Given exercise: Rewrite the data below as a numbered list with one line per item, skipping blank lines and omitting the picture.

Recorded information:
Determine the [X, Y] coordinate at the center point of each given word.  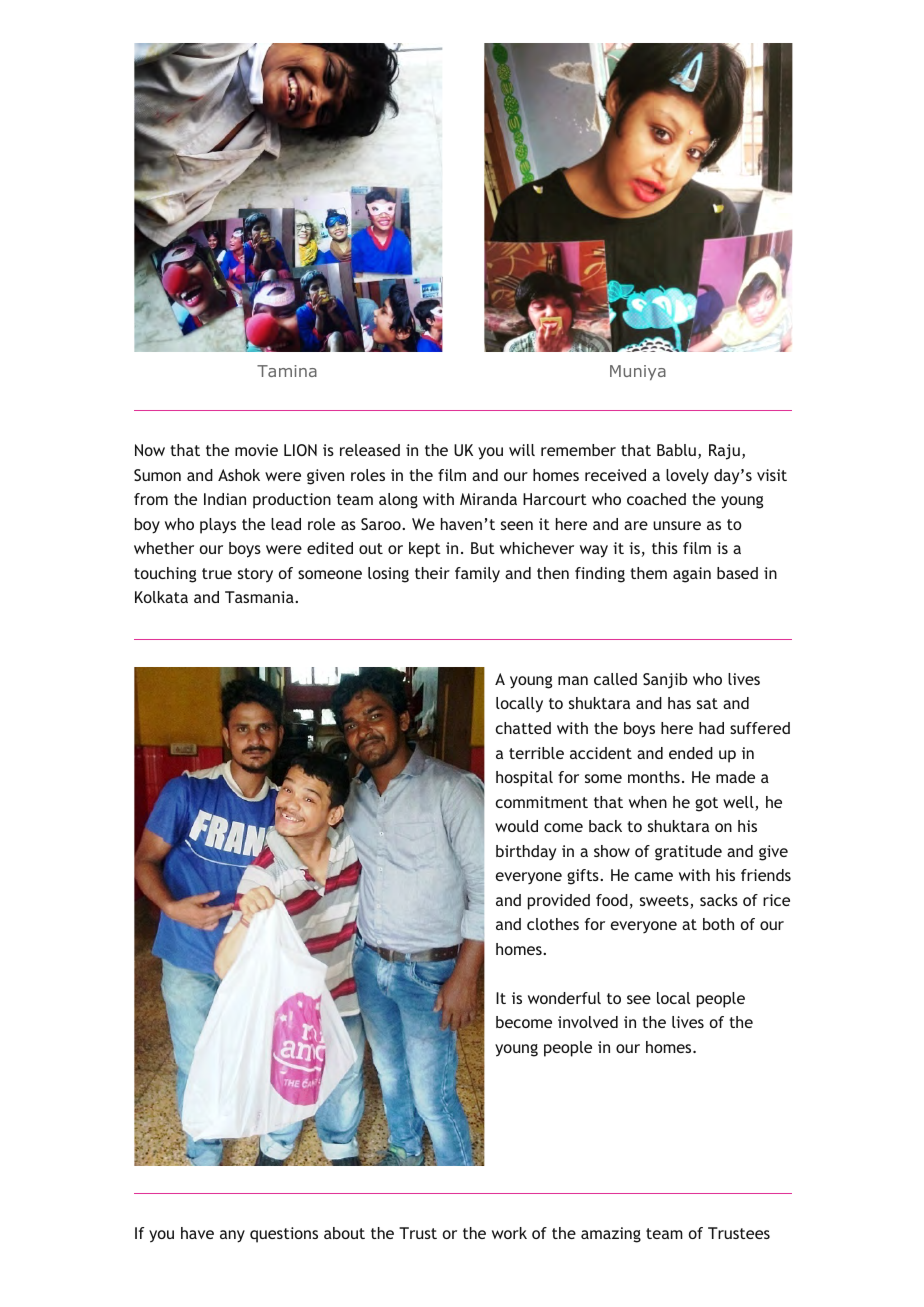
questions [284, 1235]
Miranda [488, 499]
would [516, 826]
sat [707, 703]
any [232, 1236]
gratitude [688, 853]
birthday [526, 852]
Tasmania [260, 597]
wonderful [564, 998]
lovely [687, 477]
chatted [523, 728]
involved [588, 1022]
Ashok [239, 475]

The response:
1. Determine the [X, Y] coordinate at the center point of each given word.  
2. questions [284, 1235]
3. Miranda [488, 499]
4. would [516, 826]
5. sat [707, 703]
6. any [232, 1236]
7. gratitude [688, 853]
8. birthday [526, 852]
9. Tasmania [260, 597]
10. wonderful [564, 998]
11. lovely [687, 477]
12. chatted [523, 728]
13. involved [588, 1022]
14. Ashok [239, 475]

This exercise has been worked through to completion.